→ EXERCISE DESCRIPTION: Decide whether each statement below agrees with the passage on early home video game consoles, answering yes or no and quoting the words of the passage that settle it. (a) The Odyssey 200 allowed two to four players. (b) Super Pong came with six built-in games. (c) Atari won the lawsuit with Magnavox over the Pong idea.

→ DOCUMENT PASSAGE:
It included on screen scoring and it included sound when the ball hit the paddle. Now there was competition, so Magnavox released two more consoles the Odyssey 100 and 200. The Odyssey 200 incorporated 2-4 players, when no home console had at that time. Then in 1976 Atari released Super Pong, it had color, built in speaker, and it had 4 built in games. So Odyssey put out three more that year, the Magnavox Odyssey 300, 400, and 500. The Odyssey 500, instead of sticks as paddles, it actually had the figure of the sport you were playing, tennis player, hockey player, and squash player.

There were a lot of Pong clones that were being made for a home video console. Some listed are Coleco Telestar, Fairchild Channel F, RCA Studio II, and Wonder Wizard 7702. Now there where such an abundance of Pong clones, that a lot of manufactures were forced to closed, leaving a lawsuit between Magnavox and Atari for stealing the Pong idea. Magnavox won, and is now receiving royalties from anyone that used that Pong program. The Second generation of game consoles starts with Atari. They released the Atari Video Computer System (VCS) in 1977.

→ SOURCE MATERIAL:
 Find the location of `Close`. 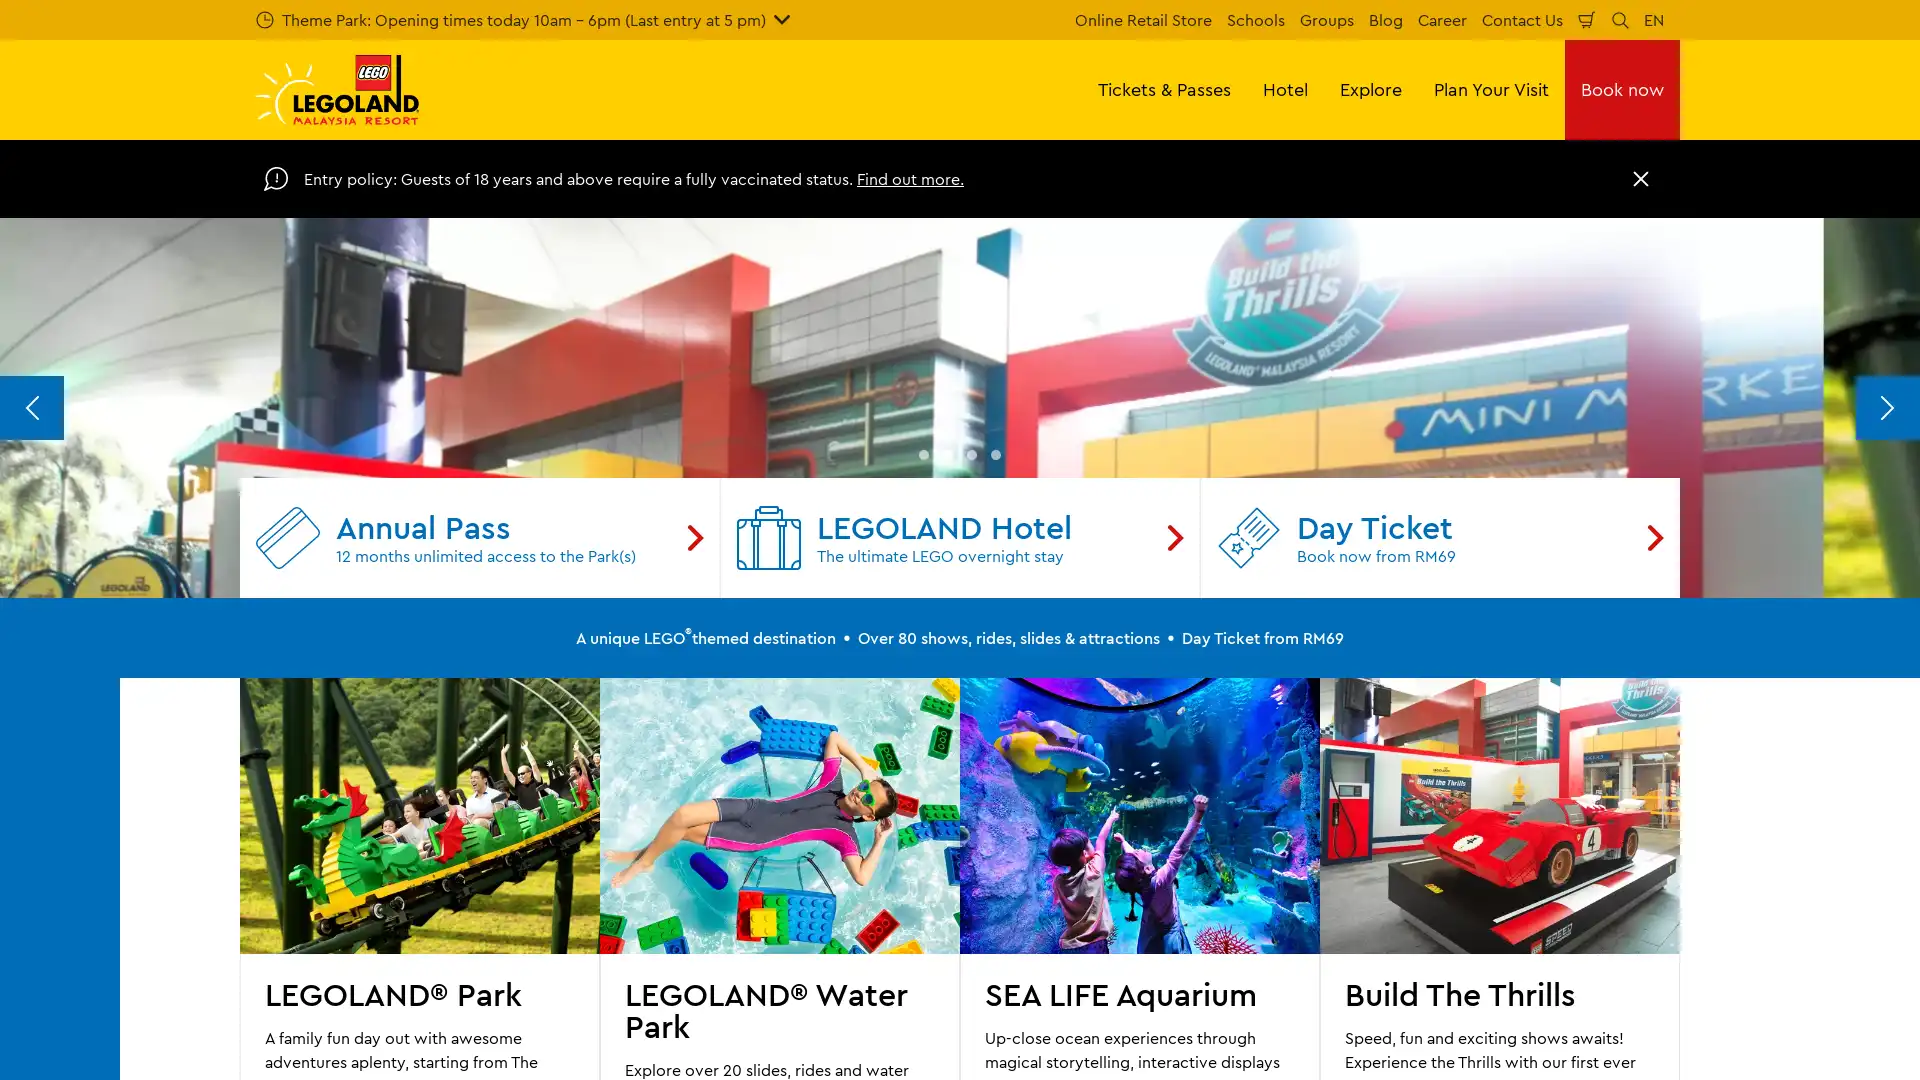

Close is located at coordinates (1641, 177).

→ TASK OUTPUT:
(a) Yes: "The Odyssey 200 incorporated 2-4 players"
(b) No: "it had 4 built in games"
(c) No: "Magnavox won"